Excerpt>
# # # # # # #
How I Found Magic: Bread Loaf

How I Found Magic: Bread Loaf

Years and years ago, after dropping my daughter off at the University of Vermont, in Burlington, for a 2-week high school summer debate camp, I went exploring graduate campuses for a return to school for a second master’s degree, this one in literature. I was in the mood for New England. Consulting a Princeton Review to find English programs there, I stumbled onto the Bread Loaf graduate school of English. Bread Loaf, In Vermont’s Green Mountains, was so named for the gently arresting mountain over the next ridge north from the mountaintop campus.

 It is one of Middlebury College’s graduate schools and located at their winter ski campus.  

Robert Frost held court here for years and years, before his death in 1963. His farmhouse is just down the road. 

An hour after leaving Jesse in Burlington, I found the magical, winding road from the town of Middlebury up to the Bread Loaf School of English. The drive brought tears-the rush of water over the rocky Middlebury River, the twisting road up the mountain, the smell of fresh pine and log fires.
# # # # # # #
What this task involves> Carry the Bread Loaf essay forward from its final sentence, keeping the same first-person voice. The records that come next have no connection to the Bread Loaf essay.

(Element and text position data)
# # # # # # #
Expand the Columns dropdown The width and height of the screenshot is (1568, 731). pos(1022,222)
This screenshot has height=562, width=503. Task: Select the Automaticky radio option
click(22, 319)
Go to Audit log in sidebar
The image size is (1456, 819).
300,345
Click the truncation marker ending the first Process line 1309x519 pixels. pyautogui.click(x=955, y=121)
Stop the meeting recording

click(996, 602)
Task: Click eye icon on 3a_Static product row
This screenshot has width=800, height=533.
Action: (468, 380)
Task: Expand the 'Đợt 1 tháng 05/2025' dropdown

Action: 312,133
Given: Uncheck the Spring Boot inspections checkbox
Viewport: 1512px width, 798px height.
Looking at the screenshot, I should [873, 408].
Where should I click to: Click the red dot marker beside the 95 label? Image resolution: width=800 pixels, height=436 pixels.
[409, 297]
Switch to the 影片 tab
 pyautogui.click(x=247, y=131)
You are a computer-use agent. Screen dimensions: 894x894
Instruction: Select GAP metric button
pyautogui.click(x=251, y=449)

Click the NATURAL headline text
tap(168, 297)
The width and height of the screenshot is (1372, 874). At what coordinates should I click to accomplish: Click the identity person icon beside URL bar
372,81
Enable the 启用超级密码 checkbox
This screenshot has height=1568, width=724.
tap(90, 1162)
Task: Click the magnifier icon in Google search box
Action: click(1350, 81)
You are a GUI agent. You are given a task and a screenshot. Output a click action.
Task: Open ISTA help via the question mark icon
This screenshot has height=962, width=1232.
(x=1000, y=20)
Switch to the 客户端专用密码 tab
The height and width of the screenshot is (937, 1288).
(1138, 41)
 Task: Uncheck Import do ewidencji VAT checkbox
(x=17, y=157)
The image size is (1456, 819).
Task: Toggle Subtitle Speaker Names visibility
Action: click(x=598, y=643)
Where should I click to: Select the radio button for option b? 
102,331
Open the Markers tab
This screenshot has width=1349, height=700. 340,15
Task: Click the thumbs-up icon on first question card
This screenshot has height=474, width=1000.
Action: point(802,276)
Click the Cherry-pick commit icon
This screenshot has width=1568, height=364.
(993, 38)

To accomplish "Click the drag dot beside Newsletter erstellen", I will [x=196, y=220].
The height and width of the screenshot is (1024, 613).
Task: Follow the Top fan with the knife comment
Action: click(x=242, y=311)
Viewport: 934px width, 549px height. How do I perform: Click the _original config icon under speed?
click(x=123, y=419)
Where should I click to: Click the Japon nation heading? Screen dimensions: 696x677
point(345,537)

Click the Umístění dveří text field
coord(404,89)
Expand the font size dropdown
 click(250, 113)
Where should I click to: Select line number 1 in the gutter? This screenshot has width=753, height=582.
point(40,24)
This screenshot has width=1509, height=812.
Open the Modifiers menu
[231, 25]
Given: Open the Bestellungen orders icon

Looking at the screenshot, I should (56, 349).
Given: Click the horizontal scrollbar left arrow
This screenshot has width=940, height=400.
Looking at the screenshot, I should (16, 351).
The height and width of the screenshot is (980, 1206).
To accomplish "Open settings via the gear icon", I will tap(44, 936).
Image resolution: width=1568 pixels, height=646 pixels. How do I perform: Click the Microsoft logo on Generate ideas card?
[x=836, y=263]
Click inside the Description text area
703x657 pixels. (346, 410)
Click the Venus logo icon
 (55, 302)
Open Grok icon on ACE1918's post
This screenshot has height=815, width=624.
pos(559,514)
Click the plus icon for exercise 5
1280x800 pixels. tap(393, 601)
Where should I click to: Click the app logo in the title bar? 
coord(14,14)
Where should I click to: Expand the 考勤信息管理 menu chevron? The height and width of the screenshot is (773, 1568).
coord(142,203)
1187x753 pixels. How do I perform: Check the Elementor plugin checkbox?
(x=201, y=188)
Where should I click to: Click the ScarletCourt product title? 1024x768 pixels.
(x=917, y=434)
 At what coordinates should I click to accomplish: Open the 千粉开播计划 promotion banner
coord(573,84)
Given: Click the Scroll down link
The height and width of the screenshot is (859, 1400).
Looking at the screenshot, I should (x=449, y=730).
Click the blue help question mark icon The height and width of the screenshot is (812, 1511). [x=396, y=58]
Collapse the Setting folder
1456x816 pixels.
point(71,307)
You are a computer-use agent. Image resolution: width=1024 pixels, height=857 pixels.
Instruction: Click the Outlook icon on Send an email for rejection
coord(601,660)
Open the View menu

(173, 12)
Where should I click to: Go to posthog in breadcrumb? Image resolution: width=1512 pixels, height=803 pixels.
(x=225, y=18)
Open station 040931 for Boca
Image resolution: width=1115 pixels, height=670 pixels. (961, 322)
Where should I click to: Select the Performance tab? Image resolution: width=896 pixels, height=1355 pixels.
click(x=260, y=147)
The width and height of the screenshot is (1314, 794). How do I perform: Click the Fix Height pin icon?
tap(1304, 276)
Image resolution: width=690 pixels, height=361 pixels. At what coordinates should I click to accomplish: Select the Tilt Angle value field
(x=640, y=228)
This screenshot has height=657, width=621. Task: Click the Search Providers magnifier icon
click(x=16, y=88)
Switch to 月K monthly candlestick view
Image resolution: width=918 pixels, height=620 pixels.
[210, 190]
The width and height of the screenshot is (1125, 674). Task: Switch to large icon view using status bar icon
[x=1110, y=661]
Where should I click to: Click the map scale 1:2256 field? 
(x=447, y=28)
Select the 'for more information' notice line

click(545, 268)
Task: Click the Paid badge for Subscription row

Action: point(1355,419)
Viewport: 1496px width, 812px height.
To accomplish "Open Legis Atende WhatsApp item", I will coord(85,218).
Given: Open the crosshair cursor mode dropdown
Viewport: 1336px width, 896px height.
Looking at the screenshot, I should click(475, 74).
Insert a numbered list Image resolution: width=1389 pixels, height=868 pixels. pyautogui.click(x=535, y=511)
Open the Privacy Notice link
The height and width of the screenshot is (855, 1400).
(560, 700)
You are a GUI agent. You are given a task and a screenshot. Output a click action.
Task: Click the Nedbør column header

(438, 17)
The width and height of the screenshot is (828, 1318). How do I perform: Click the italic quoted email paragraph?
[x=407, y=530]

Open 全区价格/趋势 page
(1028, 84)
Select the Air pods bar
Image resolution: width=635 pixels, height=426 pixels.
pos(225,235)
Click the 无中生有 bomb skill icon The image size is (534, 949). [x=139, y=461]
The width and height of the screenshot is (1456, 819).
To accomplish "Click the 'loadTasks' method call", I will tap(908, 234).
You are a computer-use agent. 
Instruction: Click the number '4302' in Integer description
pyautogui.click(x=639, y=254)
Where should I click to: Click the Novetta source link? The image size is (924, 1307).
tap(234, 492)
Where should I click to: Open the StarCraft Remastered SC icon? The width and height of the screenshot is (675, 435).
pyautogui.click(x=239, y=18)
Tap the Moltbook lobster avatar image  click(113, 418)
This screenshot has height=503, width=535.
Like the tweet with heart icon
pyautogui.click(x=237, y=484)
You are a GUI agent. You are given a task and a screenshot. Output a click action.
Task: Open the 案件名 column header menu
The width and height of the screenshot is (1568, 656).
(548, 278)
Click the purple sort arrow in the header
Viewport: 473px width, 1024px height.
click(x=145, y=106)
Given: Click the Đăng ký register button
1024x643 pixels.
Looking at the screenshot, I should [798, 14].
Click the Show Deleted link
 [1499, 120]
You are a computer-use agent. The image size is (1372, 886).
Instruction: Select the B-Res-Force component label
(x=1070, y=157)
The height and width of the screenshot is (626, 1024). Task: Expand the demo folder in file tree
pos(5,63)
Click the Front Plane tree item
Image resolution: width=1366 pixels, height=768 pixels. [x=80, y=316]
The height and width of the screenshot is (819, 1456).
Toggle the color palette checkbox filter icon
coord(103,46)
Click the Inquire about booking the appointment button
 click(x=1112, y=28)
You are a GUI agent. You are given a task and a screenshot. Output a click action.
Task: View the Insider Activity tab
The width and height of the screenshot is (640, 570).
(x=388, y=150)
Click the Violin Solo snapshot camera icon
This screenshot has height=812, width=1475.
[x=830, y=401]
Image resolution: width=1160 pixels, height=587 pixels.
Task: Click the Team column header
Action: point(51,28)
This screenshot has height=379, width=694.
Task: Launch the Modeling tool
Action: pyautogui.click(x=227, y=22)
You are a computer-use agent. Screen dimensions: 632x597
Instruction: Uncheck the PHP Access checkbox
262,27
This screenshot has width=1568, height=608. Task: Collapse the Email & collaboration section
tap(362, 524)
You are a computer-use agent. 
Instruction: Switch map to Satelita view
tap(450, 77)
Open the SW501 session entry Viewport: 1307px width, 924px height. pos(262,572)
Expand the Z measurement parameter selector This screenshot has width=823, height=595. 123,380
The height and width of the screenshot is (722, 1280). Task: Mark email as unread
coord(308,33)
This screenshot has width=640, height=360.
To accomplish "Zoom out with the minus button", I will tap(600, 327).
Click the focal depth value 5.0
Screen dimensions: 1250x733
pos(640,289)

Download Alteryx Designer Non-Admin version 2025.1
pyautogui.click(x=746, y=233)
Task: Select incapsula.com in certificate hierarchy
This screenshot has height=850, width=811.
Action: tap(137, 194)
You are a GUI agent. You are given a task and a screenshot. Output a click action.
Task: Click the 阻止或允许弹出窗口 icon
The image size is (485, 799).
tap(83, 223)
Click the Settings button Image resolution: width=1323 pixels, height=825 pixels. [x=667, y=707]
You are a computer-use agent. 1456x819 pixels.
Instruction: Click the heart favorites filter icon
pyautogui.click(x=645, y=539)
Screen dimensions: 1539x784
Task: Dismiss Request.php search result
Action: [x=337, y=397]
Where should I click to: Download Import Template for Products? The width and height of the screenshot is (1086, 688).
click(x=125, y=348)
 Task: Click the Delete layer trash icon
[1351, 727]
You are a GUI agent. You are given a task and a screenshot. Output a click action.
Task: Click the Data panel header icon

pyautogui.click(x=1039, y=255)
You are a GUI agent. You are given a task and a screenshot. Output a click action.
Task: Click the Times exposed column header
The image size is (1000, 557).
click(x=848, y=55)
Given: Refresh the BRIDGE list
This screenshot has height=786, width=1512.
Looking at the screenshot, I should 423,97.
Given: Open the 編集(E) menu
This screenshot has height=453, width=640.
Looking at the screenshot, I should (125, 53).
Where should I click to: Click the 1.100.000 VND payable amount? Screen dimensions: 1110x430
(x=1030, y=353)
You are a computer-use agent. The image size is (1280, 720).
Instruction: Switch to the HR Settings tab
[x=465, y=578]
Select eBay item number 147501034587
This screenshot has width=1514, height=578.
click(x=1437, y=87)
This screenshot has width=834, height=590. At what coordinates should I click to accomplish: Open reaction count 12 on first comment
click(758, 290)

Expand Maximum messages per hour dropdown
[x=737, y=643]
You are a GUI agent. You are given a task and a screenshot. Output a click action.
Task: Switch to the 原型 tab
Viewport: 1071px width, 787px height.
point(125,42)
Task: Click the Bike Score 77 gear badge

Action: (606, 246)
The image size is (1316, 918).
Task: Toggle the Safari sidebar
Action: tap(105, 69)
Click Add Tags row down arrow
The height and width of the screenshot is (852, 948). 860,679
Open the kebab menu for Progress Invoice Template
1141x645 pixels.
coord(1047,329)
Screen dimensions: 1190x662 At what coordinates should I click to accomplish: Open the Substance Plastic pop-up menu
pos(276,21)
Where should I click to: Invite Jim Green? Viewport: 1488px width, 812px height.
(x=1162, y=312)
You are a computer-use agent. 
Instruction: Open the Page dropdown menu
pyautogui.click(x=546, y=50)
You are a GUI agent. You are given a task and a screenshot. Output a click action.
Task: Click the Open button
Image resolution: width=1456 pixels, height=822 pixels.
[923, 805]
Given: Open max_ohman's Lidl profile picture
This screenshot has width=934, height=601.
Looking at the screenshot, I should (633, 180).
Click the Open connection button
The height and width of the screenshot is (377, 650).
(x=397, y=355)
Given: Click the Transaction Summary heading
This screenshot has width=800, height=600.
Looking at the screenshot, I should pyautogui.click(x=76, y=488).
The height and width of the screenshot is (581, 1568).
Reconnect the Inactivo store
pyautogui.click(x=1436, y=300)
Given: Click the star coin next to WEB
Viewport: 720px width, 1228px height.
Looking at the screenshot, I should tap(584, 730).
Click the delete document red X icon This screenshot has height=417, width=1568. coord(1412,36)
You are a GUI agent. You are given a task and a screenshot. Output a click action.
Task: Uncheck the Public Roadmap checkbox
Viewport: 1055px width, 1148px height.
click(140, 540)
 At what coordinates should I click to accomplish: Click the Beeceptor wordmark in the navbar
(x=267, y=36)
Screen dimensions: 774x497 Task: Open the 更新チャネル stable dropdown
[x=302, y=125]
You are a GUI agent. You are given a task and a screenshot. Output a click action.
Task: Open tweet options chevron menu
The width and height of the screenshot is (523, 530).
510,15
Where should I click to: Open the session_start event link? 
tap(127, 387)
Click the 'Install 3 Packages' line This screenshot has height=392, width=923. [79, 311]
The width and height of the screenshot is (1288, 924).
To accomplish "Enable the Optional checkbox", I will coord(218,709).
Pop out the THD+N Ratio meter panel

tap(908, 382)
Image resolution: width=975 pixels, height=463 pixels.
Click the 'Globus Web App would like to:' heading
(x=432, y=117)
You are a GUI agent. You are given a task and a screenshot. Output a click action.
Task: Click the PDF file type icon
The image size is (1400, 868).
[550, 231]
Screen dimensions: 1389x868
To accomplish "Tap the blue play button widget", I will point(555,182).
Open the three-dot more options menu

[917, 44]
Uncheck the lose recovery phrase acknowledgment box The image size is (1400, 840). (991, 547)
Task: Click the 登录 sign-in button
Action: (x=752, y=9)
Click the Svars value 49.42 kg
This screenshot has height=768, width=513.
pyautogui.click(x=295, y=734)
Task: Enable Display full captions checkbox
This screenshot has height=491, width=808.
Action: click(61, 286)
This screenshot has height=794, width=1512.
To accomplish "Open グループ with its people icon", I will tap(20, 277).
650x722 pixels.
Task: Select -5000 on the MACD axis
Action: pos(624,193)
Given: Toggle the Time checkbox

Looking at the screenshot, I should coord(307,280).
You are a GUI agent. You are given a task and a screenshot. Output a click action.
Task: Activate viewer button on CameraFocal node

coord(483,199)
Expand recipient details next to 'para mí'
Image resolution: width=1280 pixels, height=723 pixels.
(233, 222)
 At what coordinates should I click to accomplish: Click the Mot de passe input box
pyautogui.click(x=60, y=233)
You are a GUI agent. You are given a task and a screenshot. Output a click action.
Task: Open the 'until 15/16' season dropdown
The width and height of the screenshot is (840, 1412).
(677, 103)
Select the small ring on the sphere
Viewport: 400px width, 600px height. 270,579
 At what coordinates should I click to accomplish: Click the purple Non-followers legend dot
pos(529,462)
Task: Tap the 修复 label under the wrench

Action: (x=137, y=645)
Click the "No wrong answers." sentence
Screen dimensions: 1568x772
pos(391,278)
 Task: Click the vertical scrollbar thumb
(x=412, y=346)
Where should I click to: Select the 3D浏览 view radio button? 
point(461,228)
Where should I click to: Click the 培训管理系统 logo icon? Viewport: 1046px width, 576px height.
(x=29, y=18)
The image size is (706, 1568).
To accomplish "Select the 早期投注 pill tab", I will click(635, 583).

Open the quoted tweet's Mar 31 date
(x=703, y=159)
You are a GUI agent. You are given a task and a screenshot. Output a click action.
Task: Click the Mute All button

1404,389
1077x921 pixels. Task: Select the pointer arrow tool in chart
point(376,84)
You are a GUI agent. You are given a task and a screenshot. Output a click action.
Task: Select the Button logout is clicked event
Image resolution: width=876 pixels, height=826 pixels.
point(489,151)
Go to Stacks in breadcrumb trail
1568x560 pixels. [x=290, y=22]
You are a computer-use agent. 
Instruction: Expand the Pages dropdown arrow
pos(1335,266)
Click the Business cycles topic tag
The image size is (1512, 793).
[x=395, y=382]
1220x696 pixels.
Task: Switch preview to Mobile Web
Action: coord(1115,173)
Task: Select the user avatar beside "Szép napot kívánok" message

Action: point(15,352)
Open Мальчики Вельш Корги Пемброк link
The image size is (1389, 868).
# # # # # # #
Exercise output>
At Ripton’s Country Store, I told the clerk I would be back.

           Arriving at the top of the mountain, I pulled over at The Robert Frost Interpretive Forest marker. I got out of my car and wandered a bit. I couldn’t believe it. A man also reading the marker must have thought I was crazy as I babbled my joy. Pilgrimage. 

Finally, Bread Loaf. I pulled into the large grass and gravel lot beyond a giant pine grove. 

Even from a distance, I heard students conversing at wooden tables and rustic Adirondack chairs, set between ochre-colored cottages. Air thick with learning vibes.

I journaled. Very tempting to return. Strong sense I will. I want to be part of this.

Yes, I returned the following summer. Bread Loaf, a 5-summer commitment, gave my life new direction and an acknowledgement of my intellect. My brothers were brilliant scholars. However, being female in my family, at that time, meant going off to college to find a husband. By the time I graduated, though, I was expected to burn my bra. It was confusing. I thrived at Bread Loaf and received one of only a few named Bread Loaf scholarship awards. Prominent literary scholars left their universities to come teach at Bread Loaf in the summer in intimate ‘barn’ classrooms.  

The barn in winter Sandy LeGault.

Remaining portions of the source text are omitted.